By the early 1960s, WDON shifted its format to country music. Following a two-year construction permit, WDON increased its power to 1,000 watts in 1962. WDON began a weekly concert show, Country Showcase America Jamboree, around 1971.

In 1974, Everett Dillard sold WDON to Horizon Communications Corporation for $425,000. The country format continued into 1975, before Horizon changed the format to oldies. In April 1979, WDON briefly switched to disco as "Disco D-O-N". Then in 1980, WDON dropped disco for religious programming, including contemporary Christian music.
===Spanish-language programming (1981–present)===
WDON changed its call sign to WMDO on September 8, 1981. Nearly two weeks later on September 24, California-based Lotus Communications purchased WMDO for $700,000. On December 14 that year, WMDO launched a full-time Spanish language format branded "Radio Mundo". It featured news, public service announcements, and music targeted towards Central and South American immigrants in the Washington area. which was later co-owned by Los Cerezos Television Company with the Washington market's first Univision television station (which is now WMDO-CD).
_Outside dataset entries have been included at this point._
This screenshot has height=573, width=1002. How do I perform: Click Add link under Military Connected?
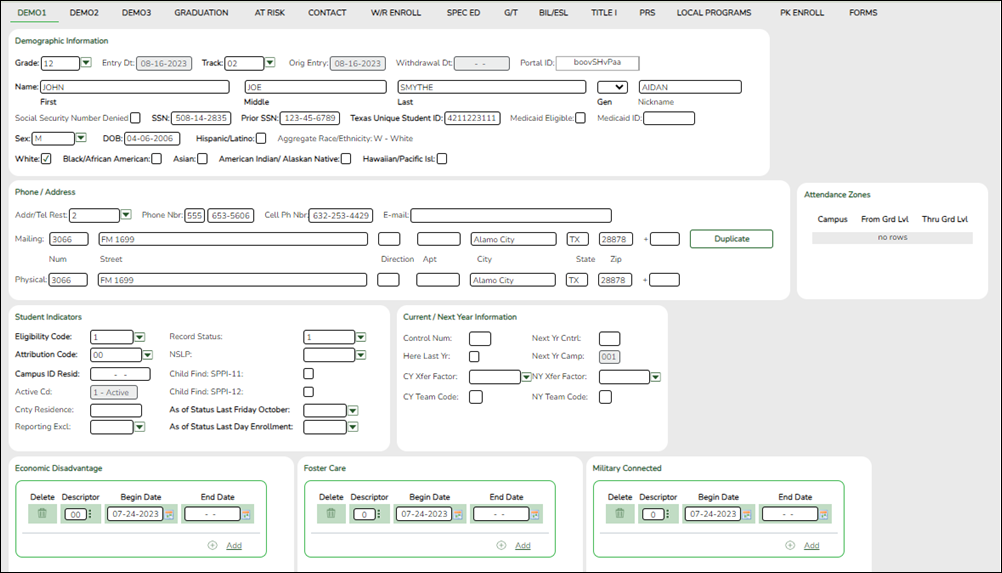click(811, 546)
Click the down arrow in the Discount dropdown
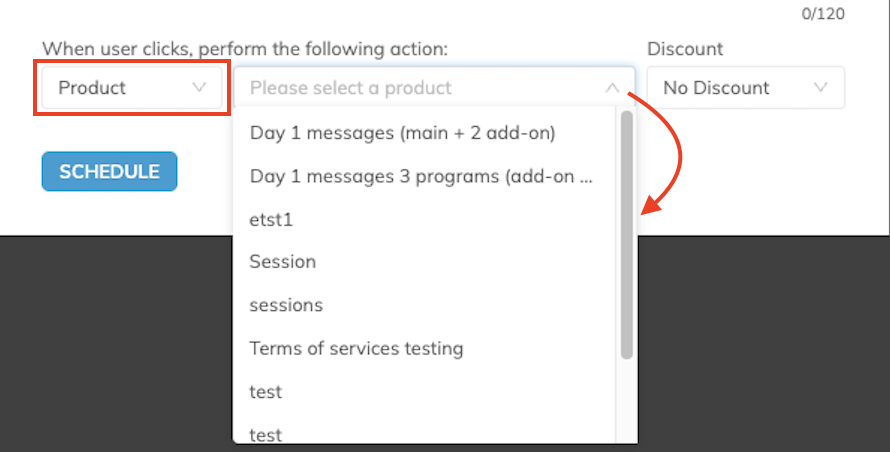This screenshot has height=452, width=890. pyautogui.click(x=821, y=87)

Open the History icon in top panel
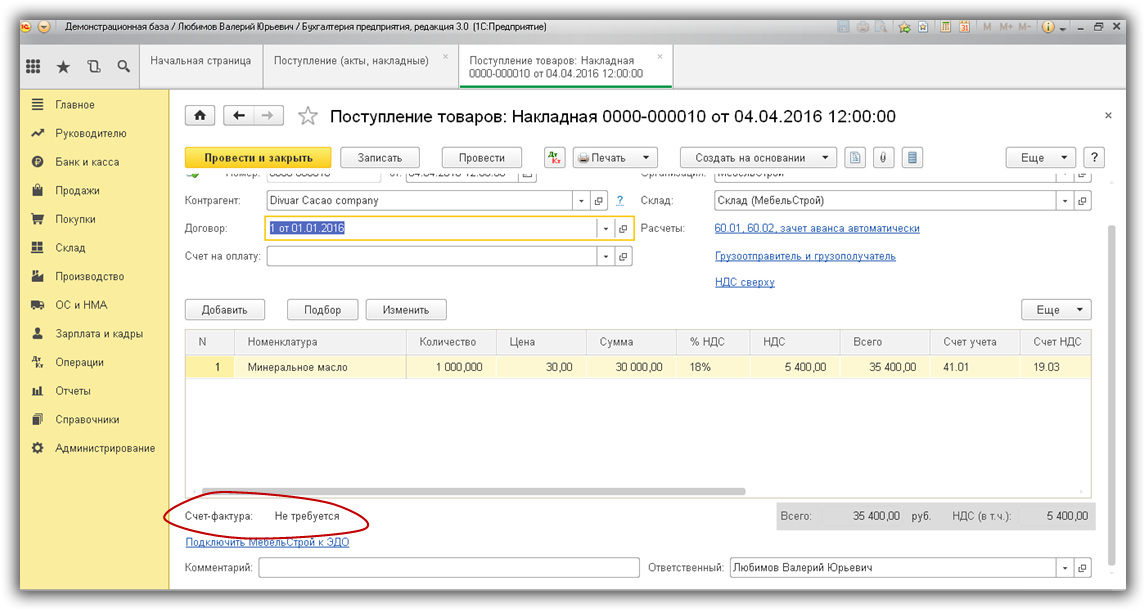click(93, 67)
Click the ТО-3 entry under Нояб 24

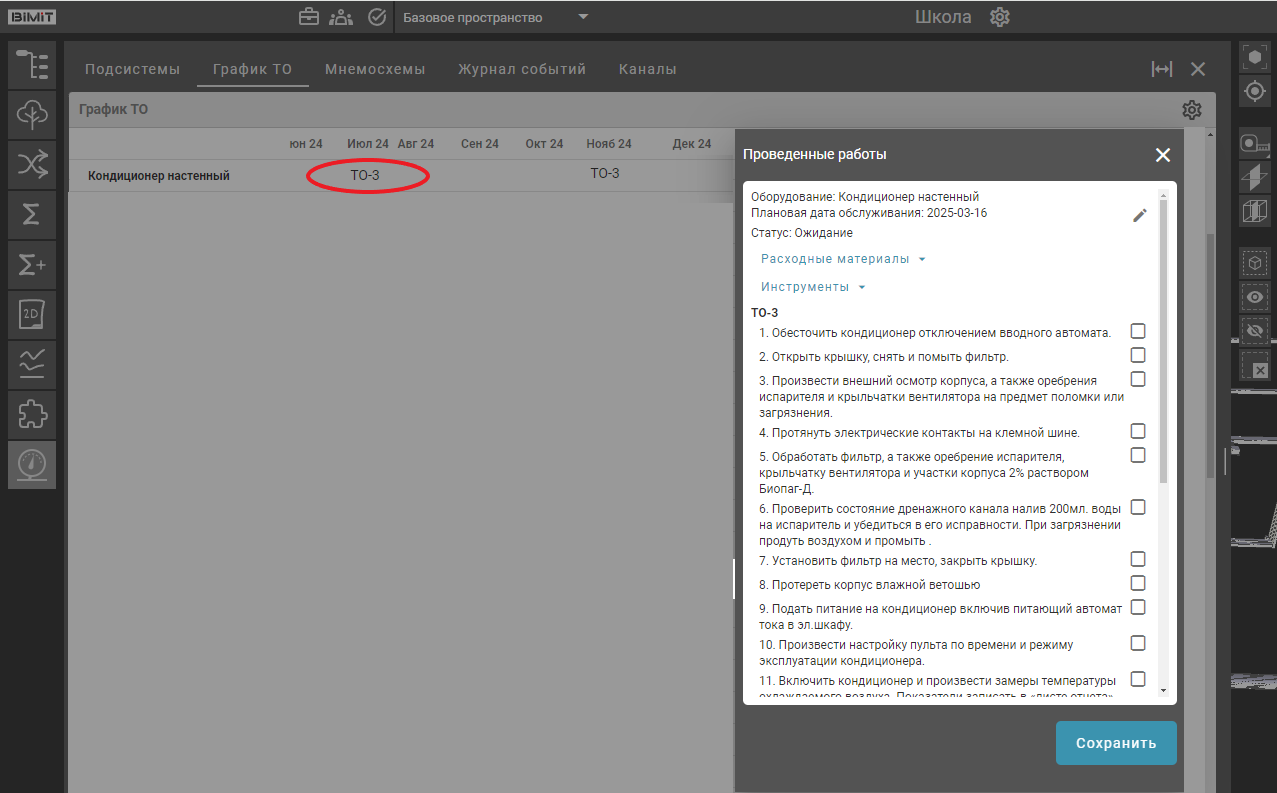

In 1997, WMDO news anchor Alejandro Carrasco leased the station; the call letters changed to WACA on June 13. Carrasco later moved to WILC in Laurel, rising to be general manager, and then returned to WACA to begin a 30-minute morning show, Calentando la Mañana (Heating Up the Morning), in 1987. After the lease expired, Carrasco bought WMDO in 2000 for $2.7 million, naming it "Radio América".

In 2019, Carrasco purchased the 900 kHz facility and moved Radio América programming there. WACA was leased out that January and switched to Spanish-language Christian programming as Vida en Abundancia. In 2021, Renovación Media Group, headed by Father Roberto Cortés Campos, purchased the station for $700,000; the WACA call letters moved to 900 upon the consummation of the sale, and the WDON call letters returned to Wheaton for the first time in 40 years.

==Technical information==

Broadcasting during daytime hours only, WDON is powered at 5,000 watts and broadcasts from a non-directional antenna in Silver Spring near the Capital Beltway. The signal coverage is strongest in the cities of Washington and Alexandria, along with most of Montgomery and Prince George's counties. During critical hours, it reduces power to 1,000 watts, because 1540 AM is a clear channel frequency.